Discussion Questions
- Maya distinguished stuffing from spraying and brute force by shape. Reconstruct the three shapes from memory (usernames × passwords × sources × success rate). Why does naming the attack correctly change the response?
- StreamHarbor competes on frictionless login and most users opted out of MFA. How does risk-based step-up MFA preserve the business model while still defeating stuffing? What is the residual risk?
- The attacker changed the account's email first. Explain why, and connect it to the account-recovery lesson from Case Study 1. What layer-5 control specifically defeats this move?
- The team agonized over the public message ("we weren't breached, our users were"). Is this distinction fair to make, or does it sound like deflecting responsibility? Argue both sides, then state what responsibility StreamHarbor does bear.

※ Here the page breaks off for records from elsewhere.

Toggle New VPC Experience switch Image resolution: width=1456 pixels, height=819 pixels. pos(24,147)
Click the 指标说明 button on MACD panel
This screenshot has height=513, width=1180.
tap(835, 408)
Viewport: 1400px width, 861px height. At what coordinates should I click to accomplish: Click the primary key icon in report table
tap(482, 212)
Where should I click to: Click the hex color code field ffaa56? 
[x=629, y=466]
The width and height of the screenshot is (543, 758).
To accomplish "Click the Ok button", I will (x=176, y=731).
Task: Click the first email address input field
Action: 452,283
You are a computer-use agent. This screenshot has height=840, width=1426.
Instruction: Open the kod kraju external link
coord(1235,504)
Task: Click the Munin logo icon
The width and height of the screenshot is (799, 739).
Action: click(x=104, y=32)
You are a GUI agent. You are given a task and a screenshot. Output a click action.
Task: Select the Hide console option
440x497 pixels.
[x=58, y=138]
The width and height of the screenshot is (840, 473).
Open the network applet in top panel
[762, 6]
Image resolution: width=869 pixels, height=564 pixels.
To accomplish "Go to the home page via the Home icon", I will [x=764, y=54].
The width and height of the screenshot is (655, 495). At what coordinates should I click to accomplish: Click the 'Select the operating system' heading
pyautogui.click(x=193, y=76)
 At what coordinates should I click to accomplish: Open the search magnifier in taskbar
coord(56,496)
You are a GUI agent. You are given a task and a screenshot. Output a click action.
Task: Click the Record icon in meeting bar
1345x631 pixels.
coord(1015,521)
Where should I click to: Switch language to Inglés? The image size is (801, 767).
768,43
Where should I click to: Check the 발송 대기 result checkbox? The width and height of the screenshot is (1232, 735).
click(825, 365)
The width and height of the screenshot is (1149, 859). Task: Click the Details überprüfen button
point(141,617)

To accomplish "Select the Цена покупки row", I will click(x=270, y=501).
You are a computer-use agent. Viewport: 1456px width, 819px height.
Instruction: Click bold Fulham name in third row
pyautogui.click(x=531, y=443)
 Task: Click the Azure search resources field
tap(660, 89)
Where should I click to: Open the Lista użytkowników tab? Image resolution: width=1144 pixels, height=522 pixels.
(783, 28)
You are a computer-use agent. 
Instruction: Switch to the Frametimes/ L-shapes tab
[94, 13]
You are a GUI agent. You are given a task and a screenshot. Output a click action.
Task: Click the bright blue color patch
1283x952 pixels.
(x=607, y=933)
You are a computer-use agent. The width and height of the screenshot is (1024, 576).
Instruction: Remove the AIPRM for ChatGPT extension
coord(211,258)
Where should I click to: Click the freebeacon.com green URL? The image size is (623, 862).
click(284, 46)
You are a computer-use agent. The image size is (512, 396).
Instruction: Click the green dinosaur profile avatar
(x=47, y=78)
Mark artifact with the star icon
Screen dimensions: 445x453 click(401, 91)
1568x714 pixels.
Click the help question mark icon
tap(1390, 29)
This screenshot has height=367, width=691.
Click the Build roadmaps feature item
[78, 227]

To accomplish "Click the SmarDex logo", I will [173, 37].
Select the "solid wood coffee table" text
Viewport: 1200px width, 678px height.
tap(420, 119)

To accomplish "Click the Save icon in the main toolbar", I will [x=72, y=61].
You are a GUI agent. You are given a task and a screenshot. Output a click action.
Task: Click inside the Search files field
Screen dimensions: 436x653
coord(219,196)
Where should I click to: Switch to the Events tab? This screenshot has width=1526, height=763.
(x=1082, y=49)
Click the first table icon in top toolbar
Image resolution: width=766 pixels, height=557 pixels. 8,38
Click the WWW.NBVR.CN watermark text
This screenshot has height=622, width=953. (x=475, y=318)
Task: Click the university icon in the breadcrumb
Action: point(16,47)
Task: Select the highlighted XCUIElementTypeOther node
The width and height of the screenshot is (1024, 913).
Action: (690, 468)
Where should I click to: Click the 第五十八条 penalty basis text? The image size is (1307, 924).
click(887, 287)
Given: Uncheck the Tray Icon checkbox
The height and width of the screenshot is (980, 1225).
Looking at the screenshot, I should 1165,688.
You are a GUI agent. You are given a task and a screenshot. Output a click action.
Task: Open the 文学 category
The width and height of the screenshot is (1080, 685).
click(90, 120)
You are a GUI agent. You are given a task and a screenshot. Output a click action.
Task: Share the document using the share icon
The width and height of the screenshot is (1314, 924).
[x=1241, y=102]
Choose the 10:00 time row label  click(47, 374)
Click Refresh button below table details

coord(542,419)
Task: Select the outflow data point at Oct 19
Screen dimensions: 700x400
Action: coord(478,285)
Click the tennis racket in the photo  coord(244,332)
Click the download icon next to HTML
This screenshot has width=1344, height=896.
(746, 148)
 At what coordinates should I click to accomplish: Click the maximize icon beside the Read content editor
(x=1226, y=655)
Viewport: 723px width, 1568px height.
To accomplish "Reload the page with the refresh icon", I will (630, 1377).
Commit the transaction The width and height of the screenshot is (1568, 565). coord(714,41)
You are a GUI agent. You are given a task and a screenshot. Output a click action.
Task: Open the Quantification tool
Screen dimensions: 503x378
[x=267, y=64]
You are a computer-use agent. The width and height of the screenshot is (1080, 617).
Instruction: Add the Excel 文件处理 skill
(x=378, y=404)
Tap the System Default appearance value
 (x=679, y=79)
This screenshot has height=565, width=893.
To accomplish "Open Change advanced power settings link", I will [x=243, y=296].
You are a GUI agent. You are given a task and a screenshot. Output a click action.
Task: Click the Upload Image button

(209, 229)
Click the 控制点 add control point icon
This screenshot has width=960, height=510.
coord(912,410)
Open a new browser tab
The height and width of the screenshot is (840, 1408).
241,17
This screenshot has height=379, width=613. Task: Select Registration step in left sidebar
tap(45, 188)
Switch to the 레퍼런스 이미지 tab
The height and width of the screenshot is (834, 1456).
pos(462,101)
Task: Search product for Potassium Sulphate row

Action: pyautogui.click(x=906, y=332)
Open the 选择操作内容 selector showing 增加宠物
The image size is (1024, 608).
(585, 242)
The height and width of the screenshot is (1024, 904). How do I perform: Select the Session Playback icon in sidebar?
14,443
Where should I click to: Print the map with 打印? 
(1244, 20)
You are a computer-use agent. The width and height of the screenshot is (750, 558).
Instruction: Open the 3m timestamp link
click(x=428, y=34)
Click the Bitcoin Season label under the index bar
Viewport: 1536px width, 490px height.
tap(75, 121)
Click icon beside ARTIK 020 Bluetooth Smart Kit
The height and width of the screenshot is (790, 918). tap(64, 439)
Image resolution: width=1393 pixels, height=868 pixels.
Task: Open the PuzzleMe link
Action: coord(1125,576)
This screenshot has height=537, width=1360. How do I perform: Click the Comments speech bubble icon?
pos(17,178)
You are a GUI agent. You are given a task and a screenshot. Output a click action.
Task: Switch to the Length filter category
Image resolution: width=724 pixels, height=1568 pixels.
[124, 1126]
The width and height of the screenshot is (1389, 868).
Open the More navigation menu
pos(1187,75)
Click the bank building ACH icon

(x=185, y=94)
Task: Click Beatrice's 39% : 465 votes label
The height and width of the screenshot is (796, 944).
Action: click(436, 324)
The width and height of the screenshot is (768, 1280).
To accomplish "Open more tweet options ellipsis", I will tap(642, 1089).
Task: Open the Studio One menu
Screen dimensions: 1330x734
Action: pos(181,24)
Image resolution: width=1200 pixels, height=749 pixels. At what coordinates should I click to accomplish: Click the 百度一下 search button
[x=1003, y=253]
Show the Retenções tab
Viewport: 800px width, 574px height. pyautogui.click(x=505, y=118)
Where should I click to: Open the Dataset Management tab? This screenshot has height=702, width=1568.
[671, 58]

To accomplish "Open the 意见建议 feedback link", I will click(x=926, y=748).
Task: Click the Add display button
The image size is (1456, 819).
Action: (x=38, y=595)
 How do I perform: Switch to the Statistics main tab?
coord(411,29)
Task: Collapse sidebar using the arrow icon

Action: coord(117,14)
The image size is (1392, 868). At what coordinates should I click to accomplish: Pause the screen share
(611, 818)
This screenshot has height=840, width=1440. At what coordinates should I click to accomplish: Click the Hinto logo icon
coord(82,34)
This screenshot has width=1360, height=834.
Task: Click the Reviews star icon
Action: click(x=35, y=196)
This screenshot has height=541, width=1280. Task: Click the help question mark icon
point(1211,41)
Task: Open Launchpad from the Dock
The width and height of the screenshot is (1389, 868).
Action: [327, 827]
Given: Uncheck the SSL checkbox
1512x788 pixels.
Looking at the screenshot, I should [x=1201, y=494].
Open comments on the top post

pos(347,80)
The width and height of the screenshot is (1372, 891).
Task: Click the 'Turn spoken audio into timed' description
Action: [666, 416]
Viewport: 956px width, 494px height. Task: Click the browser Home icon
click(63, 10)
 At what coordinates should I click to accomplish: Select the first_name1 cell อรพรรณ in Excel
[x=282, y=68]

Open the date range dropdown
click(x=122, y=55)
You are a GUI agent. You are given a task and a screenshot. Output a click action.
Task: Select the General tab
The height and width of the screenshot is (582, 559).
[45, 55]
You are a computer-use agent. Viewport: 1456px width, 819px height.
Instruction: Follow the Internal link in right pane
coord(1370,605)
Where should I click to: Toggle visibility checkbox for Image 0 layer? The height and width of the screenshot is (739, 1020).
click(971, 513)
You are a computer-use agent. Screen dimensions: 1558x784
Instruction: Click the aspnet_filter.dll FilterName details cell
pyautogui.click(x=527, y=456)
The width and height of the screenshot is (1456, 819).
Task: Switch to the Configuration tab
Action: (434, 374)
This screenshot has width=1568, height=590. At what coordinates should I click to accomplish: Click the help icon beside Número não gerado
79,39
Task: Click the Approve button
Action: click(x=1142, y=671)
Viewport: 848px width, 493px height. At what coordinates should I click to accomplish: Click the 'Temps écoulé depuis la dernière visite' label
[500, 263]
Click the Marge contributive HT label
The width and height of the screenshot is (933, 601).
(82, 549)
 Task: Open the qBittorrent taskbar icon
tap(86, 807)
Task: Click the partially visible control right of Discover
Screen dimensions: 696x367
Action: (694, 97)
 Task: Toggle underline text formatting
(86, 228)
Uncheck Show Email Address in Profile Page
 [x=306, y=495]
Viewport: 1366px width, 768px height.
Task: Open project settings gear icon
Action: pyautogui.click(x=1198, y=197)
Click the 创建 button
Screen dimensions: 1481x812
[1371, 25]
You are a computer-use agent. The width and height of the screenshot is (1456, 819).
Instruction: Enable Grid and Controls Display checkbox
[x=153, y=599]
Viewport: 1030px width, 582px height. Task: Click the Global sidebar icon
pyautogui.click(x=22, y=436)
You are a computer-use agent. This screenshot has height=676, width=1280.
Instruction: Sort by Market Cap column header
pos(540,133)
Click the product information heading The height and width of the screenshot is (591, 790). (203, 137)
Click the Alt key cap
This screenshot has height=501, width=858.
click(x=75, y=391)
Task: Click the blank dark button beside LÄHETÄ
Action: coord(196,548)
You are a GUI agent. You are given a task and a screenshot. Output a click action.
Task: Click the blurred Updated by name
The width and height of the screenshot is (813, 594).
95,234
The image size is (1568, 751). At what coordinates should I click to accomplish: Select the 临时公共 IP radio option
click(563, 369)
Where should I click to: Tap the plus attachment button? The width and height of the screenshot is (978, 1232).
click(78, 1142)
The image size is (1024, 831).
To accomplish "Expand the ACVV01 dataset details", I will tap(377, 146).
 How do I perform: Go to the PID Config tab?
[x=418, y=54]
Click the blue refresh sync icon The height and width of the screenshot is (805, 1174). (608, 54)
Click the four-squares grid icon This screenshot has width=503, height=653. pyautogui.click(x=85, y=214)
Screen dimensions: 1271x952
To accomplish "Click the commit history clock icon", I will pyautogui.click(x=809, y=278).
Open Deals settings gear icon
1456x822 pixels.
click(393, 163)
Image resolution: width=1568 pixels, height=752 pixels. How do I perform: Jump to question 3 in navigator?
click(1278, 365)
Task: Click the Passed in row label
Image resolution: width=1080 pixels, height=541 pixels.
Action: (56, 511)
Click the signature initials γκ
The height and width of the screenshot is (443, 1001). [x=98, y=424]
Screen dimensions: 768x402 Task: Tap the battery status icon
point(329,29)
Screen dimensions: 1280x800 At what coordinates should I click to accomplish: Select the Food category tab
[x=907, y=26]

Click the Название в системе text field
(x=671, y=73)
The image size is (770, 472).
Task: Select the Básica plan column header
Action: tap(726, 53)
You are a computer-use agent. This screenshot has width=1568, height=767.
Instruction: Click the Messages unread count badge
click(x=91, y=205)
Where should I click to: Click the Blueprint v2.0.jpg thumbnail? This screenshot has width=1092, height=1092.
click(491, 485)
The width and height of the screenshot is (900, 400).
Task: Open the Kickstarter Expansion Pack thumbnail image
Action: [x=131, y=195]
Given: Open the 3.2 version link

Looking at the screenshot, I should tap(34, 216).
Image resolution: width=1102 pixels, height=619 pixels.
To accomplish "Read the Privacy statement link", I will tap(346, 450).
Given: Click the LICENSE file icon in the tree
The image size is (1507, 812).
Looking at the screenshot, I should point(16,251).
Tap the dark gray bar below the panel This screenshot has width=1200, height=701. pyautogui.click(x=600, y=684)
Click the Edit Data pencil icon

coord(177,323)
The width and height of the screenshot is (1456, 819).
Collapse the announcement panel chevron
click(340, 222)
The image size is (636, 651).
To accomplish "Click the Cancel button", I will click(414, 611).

- Of the five response layers, which two would you implement first if you could only deploy two this week, and why? Defend your choice on a risk basis.
Your Turn
You are handed one hour of a consumer service's authentication logs showing a 25× spike in failed logins. Write the investigation: (1) the three or four fields you would compute to determine which credential attack it is, and the shape that distinguishes stuffing from spraying; (2) the one aggregate metric you would alert on going forward; (3) a prioritized, layered response of at least four controls, naming for each what it stops and what it lets through; and (4) the two-sentence honest customer message. Keep it to one page. If your response is a single control, you have not yet internalized defense in depth — stuffing is beaten by a stack, not a silver bullet.
Key Takeaways
- Credential stuffing rides in on your users' reused passwords, leaked elsewhere — a clean security record offers no protection, because the credentials are correct when typed.
- Name the attack by its shape: stuffing = many users × one leaked password each × many sources, low success; spraying = many users × few common passwords × few sources; brute force = one account × many guesses. The response differs for each.
- The login success-rate is a cheap, powerful aggregate signal: a sudden collapse with rising attempt volume is a near-unambiguous stuffing alarm, needing no per-account logic.
- Measure confirmed takeovers (login + account change), not failed-login volume or raw successes — it is the number that drives notification and remediation, and overstating it is self-inflicted harm.
- You cannot stop the source — stack the controls: rate-limit/bot-defense, breach-password screening (removes the ammunition), risk-based step-up MFA (a correct stolen password no longer suffices), and protect the finishing move (re-auth + old-channel notification on email/password/payment changes).
- Defense against opportunistic credential attacks means being more expensive than the next target — every layer shrinks the success rate or breaks monetization until the attacker moves on.
- The controls are the same as Meridian's; the timing is worse — retrofitting under fire costs more than building authentication to the threat in advance.